-- begin Data shown --

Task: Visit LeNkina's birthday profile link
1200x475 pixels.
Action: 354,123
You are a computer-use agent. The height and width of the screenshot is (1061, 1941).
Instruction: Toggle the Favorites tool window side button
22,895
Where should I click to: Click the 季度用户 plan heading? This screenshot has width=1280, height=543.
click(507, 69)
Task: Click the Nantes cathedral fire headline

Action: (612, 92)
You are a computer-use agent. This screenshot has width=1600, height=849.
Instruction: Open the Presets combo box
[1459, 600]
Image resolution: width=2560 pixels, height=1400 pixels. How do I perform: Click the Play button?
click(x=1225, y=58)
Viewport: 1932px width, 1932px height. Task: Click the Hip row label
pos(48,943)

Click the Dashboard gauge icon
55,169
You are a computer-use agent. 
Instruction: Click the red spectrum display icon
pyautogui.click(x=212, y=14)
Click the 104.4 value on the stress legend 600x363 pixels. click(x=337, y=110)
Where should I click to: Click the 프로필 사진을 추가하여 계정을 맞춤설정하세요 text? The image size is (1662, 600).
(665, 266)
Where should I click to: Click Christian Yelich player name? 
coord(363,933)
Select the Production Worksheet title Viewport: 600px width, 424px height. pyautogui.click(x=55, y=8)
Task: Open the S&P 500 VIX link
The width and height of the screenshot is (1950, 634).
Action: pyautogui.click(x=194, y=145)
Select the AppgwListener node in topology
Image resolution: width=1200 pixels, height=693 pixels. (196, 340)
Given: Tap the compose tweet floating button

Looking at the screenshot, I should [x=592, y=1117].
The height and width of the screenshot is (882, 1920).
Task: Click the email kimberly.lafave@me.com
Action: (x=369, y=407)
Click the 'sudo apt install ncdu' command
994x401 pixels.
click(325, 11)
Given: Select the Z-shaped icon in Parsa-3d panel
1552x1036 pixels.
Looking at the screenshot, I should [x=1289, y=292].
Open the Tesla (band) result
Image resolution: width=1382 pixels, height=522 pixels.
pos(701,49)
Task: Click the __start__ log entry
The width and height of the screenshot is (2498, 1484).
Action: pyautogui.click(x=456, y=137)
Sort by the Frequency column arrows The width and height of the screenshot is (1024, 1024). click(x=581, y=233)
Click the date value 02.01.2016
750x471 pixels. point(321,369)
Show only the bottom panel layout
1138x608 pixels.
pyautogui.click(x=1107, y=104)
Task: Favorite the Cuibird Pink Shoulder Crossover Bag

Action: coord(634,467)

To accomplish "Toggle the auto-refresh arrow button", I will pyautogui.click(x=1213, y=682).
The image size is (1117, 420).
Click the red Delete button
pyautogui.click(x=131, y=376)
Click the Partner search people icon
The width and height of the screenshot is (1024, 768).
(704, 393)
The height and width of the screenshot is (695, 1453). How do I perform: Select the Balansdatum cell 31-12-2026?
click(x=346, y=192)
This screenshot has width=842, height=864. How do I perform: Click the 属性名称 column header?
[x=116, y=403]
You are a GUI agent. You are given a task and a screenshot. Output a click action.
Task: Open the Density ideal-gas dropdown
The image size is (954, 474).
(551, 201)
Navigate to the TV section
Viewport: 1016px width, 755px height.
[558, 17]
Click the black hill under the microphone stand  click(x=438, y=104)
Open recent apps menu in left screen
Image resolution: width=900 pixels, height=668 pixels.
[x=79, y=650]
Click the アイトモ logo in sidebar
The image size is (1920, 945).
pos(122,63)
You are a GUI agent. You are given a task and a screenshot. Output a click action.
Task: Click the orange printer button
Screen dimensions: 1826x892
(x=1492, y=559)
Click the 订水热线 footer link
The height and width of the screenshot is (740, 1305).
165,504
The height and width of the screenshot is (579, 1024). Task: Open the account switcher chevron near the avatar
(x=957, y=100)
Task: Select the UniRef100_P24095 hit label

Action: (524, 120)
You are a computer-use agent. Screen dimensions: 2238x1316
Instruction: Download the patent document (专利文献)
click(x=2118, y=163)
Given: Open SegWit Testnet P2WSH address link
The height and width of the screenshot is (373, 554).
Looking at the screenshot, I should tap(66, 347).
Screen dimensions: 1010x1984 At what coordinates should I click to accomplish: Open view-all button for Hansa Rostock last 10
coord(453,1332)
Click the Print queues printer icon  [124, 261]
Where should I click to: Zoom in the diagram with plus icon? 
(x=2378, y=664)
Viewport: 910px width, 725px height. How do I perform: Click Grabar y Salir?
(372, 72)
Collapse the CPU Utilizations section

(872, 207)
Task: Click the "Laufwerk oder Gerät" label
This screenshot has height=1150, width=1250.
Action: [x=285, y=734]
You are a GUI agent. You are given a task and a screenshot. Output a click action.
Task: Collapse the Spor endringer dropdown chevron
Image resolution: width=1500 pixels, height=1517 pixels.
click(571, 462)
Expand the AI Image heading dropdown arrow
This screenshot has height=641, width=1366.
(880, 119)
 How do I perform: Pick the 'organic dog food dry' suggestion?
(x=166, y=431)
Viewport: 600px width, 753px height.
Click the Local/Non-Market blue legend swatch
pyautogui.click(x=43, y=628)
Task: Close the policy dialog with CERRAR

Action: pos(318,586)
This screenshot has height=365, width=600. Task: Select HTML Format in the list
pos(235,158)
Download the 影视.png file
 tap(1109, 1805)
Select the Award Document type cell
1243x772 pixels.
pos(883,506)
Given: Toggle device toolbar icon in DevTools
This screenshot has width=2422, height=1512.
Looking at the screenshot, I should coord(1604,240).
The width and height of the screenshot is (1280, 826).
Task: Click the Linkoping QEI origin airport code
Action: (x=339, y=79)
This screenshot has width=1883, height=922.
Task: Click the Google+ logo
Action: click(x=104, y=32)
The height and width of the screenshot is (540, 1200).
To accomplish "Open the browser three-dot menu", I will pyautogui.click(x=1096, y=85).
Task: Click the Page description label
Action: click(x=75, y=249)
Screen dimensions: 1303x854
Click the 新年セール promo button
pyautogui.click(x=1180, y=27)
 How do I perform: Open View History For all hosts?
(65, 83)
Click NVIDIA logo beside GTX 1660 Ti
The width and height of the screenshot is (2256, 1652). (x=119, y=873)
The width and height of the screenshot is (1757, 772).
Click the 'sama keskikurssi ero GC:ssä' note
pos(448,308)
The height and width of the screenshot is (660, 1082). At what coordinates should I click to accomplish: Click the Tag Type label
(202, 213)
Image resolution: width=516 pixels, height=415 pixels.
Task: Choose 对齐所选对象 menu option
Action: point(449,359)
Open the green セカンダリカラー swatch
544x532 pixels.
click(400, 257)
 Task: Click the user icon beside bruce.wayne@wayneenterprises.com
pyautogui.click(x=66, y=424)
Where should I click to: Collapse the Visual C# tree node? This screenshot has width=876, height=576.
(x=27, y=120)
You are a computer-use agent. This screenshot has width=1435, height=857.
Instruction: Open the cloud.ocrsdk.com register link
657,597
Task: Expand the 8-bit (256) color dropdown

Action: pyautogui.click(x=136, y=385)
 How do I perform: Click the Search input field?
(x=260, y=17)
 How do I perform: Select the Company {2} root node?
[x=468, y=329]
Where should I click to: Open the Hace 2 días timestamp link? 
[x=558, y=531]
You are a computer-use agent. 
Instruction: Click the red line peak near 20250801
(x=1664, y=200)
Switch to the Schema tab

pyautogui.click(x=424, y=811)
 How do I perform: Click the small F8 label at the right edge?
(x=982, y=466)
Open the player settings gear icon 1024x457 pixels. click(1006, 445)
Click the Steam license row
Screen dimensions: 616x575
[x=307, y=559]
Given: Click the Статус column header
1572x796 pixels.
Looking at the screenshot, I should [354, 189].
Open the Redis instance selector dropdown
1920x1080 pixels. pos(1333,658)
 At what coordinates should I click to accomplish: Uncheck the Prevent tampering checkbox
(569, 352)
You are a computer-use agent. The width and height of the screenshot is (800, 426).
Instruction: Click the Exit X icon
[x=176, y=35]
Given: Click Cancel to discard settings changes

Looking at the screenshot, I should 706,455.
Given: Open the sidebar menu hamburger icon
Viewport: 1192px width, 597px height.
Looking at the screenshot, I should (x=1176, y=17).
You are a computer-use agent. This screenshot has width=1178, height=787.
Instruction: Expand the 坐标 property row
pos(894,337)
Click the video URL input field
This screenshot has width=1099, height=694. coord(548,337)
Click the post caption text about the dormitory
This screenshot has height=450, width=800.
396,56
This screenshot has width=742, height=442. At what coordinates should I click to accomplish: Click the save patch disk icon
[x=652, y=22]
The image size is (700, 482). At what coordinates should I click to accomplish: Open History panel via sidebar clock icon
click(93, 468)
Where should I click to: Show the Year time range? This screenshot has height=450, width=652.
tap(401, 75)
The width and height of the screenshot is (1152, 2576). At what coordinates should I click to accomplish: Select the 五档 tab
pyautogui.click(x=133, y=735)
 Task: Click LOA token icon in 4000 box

-- end Data shown --

What this task involves: Return the lines starting at the one containing "Task: Favorite the" and ending at the one containing "click(x=2118, y=163)", both included, with nothing changed.

Output below:
Task: Favorite the Cuibird Pink Shoulder Crossover Bag

Action: coord(634,467)

To accomplish "Toggle the auto-refresh arrow button", I will pyautogui.click(x=1213, y=682).
The image size is (1117, 420).
Click the red Delete button
pyautogui.click(x=131, y=376)
Click the Partner search people icon
The width and height of the screenshot is (1024, 768).
(704, 393)
The height and width of the screenshot is (695, 1453). How do I perform: Select the Balansdatum cell 31-12-2026?
click(x=346, y=192)
This screenshot has width=842, height=864. How do I perform: Click the 属性名称 column header?
[x=116, y=403]
You are a GUI agent. You are given a task and a screenshot. Output a click action.
Task: Open the Density ideal-gas dropdown
The image size is (954, 474).
(551, 201)
Navigate to the TV section
Viewport: 1016px width, 755px height.
[558, 17]
Click the black hill under the microphone stand  click(x=438, y=104)
Open recent apps menu in left screen
Image resolution: width=900 pixels, height=668 pixels.
[x=79, y=650]
Click the アイトモ logo in sidebar
The image size is (1920, 945).
pos(122,63)
You are a GUI agent. You are given a task and a screenshot. Output a click action.
Task: Click the orange printer button
Screen dimensions: 1826x892
(x=1492, y=559)
Click the 订水热线 footer link
The height and width of the screenshot is (740, 1305).
165,504
The height and width of the screenshot is (579, 1024). Task: Open the account switcher chevron near the avatar
(x=957, y=100)
Task: Select the UniRef100_P24095 hit label

Action: (524, 120)
You are a computer-use agent. Screen dimensions: 2238x1316
Instruction: Download the patent document (专利文献)
click(x=2118, y=163)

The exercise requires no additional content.